En la mémoire de tous ces morts
partis en vain
Justice devra être faite
Aujourd’hui ou bien demain

Le verdict tombera
Aujourd’hui ou bien demain

Yazid, Zahir,
Hamid, Djamel,
Sans oublier Habib
Sans oublier…Habib

Les noms égrenés renvoient à des meurtres récents, comme celui de Habib Grimzi, touriste algérien défenestré par trois apprentis légionnaires dans le train Bordeaux-Vintimille, le 14 novembre 1983. Ou encore Kader de Vitry, tué le 16 février 1980 par un concierge d’immeuble; Lahouari Ben Mohamed, tué par un CRS le 18 octobre 1980; Abdennbi Guemiah, mortellement blessé par un tir de 22 long-riffle le 23 octobre 1982; Wahid Hachichi, tué à Lyon le 28 octobre 1982; Taoufik Ouanès, un gamin de 9 ans tué à La Courneuve; Djamel Itim, 19 ans, et Djamel Kherkour, 23 ans, tué à Montreuil par un ancien vigile le 9 août 1983…

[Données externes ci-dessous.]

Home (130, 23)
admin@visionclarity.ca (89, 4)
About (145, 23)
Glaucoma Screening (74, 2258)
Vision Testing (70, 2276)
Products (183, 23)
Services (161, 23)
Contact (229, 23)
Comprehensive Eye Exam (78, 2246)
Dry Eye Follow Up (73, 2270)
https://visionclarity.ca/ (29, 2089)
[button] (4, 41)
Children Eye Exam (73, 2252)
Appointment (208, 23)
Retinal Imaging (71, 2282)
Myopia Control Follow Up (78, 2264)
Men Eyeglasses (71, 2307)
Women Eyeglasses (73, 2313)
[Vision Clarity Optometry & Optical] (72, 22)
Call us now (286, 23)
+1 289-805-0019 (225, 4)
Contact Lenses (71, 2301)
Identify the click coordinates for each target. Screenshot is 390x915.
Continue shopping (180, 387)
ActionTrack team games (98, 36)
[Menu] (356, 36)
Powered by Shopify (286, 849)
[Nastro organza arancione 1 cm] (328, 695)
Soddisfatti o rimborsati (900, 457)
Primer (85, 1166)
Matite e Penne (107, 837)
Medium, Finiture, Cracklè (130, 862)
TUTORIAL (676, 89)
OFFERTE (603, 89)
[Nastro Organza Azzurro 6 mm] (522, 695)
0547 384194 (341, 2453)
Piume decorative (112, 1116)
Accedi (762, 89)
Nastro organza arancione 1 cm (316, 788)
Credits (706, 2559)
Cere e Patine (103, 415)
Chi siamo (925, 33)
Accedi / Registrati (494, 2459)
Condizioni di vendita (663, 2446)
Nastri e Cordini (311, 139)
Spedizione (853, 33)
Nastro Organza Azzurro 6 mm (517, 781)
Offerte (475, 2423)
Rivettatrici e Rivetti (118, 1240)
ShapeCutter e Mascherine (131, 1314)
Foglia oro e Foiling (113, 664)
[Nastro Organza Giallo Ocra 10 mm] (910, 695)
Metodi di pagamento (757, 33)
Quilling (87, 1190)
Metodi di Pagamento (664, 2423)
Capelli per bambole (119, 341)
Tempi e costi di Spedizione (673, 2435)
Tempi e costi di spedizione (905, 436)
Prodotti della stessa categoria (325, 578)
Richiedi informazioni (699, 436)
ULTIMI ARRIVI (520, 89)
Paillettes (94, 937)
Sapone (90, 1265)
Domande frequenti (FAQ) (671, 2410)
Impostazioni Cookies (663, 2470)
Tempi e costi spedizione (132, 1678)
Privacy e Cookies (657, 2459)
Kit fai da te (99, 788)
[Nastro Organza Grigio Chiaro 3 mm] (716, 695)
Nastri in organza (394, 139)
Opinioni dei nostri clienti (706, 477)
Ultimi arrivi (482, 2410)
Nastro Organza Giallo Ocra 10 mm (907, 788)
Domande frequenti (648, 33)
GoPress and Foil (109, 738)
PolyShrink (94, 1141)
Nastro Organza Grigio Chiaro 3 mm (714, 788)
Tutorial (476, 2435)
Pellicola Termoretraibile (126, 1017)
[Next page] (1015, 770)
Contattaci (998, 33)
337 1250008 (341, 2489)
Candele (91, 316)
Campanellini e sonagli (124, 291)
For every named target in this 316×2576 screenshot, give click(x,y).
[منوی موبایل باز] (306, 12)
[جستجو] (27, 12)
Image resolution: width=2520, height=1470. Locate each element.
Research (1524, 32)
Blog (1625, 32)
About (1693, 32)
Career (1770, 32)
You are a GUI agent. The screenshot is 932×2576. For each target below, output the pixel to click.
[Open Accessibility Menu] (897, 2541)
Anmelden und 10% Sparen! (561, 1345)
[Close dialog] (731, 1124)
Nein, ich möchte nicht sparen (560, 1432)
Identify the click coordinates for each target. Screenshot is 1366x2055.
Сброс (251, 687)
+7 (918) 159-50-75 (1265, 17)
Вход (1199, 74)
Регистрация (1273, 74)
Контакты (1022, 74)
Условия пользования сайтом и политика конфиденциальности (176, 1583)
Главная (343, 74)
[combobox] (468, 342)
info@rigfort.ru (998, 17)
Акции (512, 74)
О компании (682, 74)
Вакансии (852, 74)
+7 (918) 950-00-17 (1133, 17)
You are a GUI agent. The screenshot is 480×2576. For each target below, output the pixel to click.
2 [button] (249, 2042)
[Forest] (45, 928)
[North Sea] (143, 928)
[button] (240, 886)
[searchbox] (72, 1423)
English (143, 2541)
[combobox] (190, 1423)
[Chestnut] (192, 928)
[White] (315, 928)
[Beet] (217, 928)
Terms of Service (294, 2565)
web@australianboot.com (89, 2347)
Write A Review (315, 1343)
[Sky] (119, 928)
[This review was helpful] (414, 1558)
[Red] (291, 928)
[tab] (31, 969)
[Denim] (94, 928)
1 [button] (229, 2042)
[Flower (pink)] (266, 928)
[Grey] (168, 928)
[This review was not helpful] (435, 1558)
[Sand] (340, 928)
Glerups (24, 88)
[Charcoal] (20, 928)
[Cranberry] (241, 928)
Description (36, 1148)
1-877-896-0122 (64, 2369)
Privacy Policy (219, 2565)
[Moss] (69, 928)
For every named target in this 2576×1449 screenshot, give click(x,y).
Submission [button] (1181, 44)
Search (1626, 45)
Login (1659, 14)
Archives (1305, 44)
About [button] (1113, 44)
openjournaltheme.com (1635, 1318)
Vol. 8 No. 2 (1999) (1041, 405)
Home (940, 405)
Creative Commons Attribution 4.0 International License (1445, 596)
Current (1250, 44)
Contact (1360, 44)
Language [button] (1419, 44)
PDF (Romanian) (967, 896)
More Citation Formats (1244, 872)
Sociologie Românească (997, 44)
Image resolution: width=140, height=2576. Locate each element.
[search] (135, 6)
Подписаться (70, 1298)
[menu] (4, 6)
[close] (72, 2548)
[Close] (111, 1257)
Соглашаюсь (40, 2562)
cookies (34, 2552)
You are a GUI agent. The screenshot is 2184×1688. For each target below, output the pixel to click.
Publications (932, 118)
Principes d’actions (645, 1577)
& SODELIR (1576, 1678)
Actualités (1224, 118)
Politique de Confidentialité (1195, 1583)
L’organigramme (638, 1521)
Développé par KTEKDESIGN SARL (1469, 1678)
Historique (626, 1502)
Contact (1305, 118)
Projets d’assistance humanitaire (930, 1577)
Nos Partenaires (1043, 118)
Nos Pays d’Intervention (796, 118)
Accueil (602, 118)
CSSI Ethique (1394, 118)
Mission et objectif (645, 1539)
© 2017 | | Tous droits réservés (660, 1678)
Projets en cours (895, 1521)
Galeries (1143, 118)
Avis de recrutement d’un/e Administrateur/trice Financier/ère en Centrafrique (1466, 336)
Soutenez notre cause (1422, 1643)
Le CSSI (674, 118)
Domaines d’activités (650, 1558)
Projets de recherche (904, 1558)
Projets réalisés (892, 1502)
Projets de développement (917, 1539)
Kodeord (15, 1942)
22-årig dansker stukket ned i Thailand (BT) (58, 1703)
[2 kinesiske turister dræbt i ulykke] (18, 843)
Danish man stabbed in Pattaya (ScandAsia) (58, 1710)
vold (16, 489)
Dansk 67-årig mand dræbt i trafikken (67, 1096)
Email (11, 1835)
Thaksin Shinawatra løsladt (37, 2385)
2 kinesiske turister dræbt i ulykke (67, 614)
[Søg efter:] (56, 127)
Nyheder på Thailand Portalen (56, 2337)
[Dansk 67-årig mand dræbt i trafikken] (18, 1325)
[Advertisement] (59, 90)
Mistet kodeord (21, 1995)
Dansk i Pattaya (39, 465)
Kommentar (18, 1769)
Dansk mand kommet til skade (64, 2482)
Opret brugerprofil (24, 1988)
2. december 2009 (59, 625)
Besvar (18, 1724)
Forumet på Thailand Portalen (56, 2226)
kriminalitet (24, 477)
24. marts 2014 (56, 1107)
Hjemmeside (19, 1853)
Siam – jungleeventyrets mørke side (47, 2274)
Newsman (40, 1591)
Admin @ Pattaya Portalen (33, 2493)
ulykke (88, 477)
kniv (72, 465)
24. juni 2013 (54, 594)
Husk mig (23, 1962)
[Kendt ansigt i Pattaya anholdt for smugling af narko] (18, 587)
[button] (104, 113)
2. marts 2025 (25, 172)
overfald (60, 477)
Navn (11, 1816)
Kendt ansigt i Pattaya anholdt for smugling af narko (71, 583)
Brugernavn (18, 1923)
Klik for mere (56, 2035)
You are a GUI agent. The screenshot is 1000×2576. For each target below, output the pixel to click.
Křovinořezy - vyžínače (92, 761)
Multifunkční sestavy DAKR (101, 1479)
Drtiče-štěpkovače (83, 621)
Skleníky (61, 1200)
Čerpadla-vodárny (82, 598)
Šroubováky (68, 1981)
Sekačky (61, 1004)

Il y a aussi quelques allusions à des affaires plus anciennes ayant en leur temps défrayé la chronique, comme celles de Mohamed Diab ou de Moustapha Boukhezzer, respectivement assassinés au commissariat de Versailles le 29 novembre 1972 et à Châtenay-Malabry le 27 août 1977. Par ces références historiques implicites, il s’agit de souligner que les crimes meurtriers ne sont pas de simples faits divers ou des « bavures ». Leur répétition sans fin et leur impunité, à quelques exceptions près, font système.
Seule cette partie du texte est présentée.